== What you should do ==
Copy the entries exactly, leaving out nothing.

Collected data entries
--- START ---
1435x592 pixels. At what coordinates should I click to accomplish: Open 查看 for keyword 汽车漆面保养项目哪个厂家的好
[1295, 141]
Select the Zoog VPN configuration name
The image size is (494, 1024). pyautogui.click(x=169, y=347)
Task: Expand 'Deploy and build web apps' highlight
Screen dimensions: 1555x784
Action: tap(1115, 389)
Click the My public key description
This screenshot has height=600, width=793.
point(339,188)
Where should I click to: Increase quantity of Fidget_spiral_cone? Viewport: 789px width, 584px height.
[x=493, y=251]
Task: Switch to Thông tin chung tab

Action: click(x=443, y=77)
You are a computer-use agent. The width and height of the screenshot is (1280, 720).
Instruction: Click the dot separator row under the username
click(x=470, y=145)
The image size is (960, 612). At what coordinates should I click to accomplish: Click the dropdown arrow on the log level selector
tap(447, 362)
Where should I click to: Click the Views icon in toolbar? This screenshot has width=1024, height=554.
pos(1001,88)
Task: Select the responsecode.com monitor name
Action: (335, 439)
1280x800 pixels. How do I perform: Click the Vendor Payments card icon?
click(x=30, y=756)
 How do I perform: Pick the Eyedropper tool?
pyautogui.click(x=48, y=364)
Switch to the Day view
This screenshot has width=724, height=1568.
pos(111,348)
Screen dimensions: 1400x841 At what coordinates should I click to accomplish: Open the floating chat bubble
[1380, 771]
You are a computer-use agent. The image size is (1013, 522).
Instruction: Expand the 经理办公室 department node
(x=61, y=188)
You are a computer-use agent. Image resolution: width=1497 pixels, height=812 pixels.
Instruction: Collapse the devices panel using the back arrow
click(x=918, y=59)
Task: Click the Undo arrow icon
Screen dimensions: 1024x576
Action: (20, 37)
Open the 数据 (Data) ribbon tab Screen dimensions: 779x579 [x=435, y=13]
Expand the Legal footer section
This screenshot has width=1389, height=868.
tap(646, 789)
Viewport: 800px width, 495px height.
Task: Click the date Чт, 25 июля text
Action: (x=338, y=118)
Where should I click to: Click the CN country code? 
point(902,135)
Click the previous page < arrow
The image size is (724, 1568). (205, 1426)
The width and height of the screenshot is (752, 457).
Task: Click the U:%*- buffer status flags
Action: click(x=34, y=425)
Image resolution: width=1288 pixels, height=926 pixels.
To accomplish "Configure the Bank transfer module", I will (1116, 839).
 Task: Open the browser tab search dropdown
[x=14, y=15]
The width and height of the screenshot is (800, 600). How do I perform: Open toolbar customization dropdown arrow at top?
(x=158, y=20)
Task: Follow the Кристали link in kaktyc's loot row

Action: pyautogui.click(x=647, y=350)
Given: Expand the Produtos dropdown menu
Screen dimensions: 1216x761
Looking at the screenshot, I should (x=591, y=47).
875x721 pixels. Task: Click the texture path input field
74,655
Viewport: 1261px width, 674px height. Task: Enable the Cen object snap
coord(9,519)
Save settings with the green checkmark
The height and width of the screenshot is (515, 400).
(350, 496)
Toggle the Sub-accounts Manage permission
--- END ---
== The completed task ==
1435x592 pixels. At what coordinates should I click to accomplish: Open 查看 for keyword 汽车漆面保养项目哪个厂家的好
[1295, 141]
Select the Zoog VPN configuration name
The image size is (494, 1024). pyautogui.click(x=169, y=347)
Task: Expand 'Deploy and build web apps' highlight
Screen dimensions: 1555x784
Action: tap(1115, 389)
Click the My public key description
This screenshot has height=600, width=793.
point(339,188)
Where should I click to: Increase quantity of Fidget_spiral_cone? Viewport: 789px width, 584px height.
[x=493, y=251]
Task: Switch to Thông tin chung tab

Action: click(x=443, y=77)
You are a computer-use agent. The width and height of the screenshot is (1280, 720).
Instruction: Click the dot separator row under the username
click(x=470, y=145)
The image size is (960, 612). At what coordinates should I click to accomplish: Click the dropdown arrow on the log level selector
tap(447, 362)
Where should I click to: Click the Views icon in toolbar? This screenshot has width=1024, height=554.
pos(1001,88)
Task: Select the responsecode.com monitor name
Action: (335, 439)
1280x800 pixels. How do I perform: Click the Vendor Payments card icon?
click(x=30, y=756)
 How do I perform: Pick the Eyedropper tool?
pyautogui.click(x=48, y=364)
Switch to the Day view
This screenshot has width=724, height=1568.
pos(111,348)
Screen dimensions: 1400x841 At what coordinates should I click to accomplish: Open the floating chat bubble
[1380, 771]
You are a computer-use agent. The image size is (1013, 522).
Instruction: Expand the 经理办公室 department node
(x=61, y=188)
You are a computer-use agent. Image resolution: width=1497 pixels, height=812 pixels.
Instruction: Collapse the devices panel using the back arrow
click(x=918, y=59)
Task: Click the Undo arrow icon
Screen dimensions: 1024x576
Action: (20, 37)
Open the 数据 (Data) ribbon tab Screen dimensions: 779x579 [x=435, y=13]
Expand the Legal footer section
This screenshot has width=1389, height=868.
tap(646, 789)
Viewport: 800px width, 495px height.
Task: Click the date Чт, 25 июля text
Action: (x=338, y=118)
Where should I click to: Click the CN country code? 
point(902,135)
Click the previous page < arrow
The image size is (724, 1568). (205, 1426)
The width and height of the screenshot is (752, 457).
Task: Click the U:%*- buffer status flags
Action: click(x=34, y=425)
Image resolution: width=1288 pixels, height=926 pixels.
To accomplish "Configure the Bank transfer module", I will (1116, 839).
 Task: Open the browser tab search dropdown
[x=14, y=15]
The width and height of the screenshot is (800, 600). How do I perform: Open toolbar customization dropdown arrow at top?
(x=158, y=20)
Task: Follow the Кристали link in kaktyc's loot row

Action: pyautogui.click(x=647, y=350)
Given: Expand the Produtos dropdown menu
Screen dimensions: 1216x761
Looking at the screenshot, I should (x=591, y=47).
875x721 pixels. Task: Click the texture path input field
74,655
Viewport: 1261px width, 674px height. Task: Enable the Cen object snap
coord(9,519)
Save settings with the green checkmark
The height and width of the screenshot is (515, 400).
(350, 496)
Toggle the Sub-accounts Manage permission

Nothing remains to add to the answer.